## [What the task asks]
Write out again only the lines that run from the start of the entries to the line containing "Villa dekat Pantai (577, 2469)", both included.

——————

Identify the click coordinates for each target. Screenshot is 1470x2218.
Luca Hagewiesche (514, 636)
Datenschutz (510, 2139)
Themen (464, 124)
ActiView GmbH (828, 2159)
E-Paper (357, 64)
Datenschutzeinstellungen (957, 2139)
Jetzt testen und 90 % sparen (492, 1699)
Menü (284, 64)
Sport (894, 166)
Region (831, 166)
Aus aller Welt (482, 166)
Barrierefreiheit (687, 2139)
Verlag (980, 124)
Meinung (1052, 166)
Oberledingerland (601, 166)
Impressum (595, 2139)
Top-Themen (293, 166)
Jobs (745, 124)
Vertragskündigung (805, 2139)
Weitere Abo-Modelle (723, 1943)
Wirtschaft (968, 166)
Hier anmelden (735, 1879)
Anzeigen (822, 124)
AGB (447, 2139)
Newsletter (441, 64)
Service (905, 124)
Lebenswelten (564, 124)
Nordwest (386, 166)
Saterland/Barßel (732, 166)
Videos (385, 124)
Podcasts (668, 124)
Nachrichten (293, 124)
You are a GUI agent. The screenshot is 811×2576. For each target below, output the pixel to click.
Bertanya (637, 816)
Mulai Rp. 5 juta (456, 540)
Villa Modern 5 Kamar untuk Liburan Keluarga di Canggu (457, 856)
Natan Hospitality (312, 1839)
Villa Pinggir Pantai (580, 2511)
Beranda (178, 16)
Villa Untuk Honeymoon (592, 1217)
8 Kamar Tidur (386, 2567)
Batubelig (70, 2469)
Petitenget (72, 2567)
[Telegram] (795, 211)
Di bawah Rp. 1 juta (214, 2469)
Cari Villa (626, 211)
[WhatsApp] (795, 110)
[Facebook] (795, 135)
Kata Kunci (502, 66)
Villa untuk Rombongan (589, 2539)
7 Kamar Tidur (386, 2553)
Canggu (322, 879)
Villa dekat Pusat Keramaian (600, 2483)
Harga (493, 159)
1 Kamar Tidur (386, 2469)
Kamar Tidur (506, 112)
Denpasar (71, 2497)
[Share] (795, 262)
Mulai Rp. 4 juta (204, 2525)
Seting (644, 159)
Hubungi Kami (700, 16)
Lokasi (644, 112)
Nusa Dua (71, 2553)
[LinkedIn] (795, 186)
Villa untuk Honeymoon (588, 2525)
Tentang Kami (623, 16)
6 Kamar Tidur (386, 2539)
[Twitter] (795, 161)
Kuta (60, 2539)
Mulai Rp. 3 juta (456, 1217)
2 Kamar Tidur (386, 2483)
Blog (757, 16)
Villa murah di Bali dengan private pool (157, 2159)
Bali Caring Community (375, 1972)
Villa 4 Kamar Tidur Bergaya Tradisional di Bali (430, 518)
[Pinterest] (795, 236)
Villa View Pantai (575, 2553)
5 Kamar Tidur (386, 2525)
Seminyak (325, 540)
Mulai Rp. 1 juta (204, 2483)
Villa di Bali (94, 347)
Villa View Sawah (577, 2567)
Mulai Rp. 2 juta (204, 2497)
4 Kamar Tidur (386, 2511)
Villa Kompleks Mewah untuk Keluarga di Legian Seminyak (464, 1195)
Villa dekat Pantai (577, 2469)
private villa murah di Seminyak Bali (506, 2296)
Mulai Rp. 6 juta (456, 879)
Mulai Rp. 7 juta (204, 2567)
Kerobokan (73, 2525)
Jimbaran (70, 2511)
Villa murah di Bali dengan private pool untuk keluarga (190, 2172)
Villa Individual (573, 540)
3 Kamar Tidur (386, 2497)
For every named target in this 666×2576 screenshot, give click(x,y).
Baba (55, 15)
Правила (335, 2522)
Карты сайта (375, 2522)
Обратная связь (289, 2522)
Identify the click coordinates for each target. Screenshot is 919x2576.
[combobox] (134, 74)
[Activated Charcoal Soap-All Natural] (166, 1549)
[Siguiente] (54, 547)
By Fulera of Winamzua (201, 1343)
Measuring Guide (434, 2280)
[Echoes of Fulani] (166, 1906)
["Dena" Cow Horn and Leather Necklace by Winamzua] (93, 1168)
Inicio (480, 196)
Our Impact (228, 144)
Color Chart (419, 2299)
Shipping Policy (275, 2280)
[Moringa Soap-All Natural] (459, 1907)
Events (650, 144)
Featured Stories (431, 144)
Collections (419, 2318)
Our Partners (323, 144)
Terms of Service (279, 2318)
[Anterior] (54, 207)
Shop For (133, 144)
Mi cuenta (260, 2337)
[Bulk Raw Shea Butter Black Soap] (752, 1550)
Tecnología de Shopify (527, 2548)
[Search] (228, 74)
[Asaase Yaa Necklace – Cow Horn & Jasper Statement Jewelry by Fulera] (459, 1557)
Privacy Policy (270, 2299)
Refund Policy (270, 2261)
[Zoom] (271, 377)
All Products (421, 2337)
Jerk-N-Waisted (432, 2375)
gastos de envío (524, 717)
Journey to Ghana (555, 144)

——————

## [Answer]
Identify the click coordinates for each target. Screenshot is 1470x2218.
Luca Hagewiesche (514, 636)
Datenschutz (510, 2139)
Themen (464, 124)
ActiView GmbH (828, 2159)
E-Paper (357, 64)
Datenschutzeinstellungen (957, 2139)
Jetzt testen und 90 % sparen (492, 1699)
Menü (284, 64)
Sport (894, 166)
Region (831, 166)
Aus aller Welt (482, 166)
Barrierefreiheit (687, 2139)
Verlag (980, 124)
Meinung (1052, 166)
Oberledingerland (601, 166)
Impressum (595, 2139)
Top-Themen (293, 166)
Jobs (745, 124)
Vertragskündigung (805, 2139)
Weitere Abo-Modelle (723, 1943)
Wirtschaft (968, 166)
Hier anmelden (735, 1879)
Anzeigen (822, 124)
AGB (447, 2139)
Newsletter (441, 64)
Service (905, 124)
Lebenswelten (564, 124)
Nordwest (386, 166)
Saterland/Barßel (732, 166)
Videos (385, 124)
Podcasts (668, 124)
Nachrichten (293, 124)
You are a GUI agent. The screenshot is 811×2576. For each target below, output the pixel to click.
Bertanya (637, 816)
Mulai Rp. 5 juta (456, 540)
Villa Modern 5 Kamar untuk Liburan Keluarga di Canggu (457, 856)
Natan Hospitality (312, 1839)
Villa Pinggir Pantai (580, 2511)
Beranda (178, 16)
Villa Untuk Honeymoon (592, 1217)
8 Kamar Tidur (386, 2567)
Batubelig (70, 2469)
Petitenget (72, 2567)
[Telegram] (795, 211)
Di bawah Rp. 1 juta (214, 2469)
Cari Villa (626, 211)
[WhatsApp] (795, 110)
[Facebook] (795, 135)
Kata Kunci (502, 66)
Villa untuk Rombongan (589, 2539)
7 Kamar Tidur (386, 2553)
Canggu (322, 879)
Villa dekat Pusat Keramaian (600, 2483)
Harga (493, 159)
1 Kamar Tidur (386, 2469)
Kamar Tidur (506, 112)
Denpasar (71, 2497)
[Share] (795, 262)
Mulai Rp. 4 juta (204, 2525)
Seting (644, 159)
Hubungi Kami (700, 16)
Lokasi (644, 112)
Nusa Dua (71, 2553)
[LinkedIn] (795, 186)
Villa untuk Honeymoon (588, 2525)
Tentang Kami (623, 16)
6 Kamar Tidur (386, 2539)
[Twitter] (795, 161)
Kuta (60, 2539)
Mulai Rp. 3 juta (456, 1217)
2 Kamar Tidur (386, 2483)
Blog (757, 16)
Villa murah di Bali dengan private pool (157, 2159)
Bali Caring Community (375, 1972)
Villa 4 Kamar Tidur Bergaya Tradisional di Bali (430, 518)
[Pinterest] (795, 236)
Villa View Pantai (575, 2553)
5 Kamar Tidur (386, 2525)
Seminyak (325, 540)
Mulai Rp. 1 juta (204, 2483)
Villa di Bali (94, 347)
Villa View Sawah (577, 2567)
Mulai Rp. 2 juta (204, 2497)
4 Kamar Tidur (386, 2511)
Villa Kompleks Mewah untuk Keluarga di Legian Seminyak (464, 1195)
Villa dekat Pantai (577, 2469)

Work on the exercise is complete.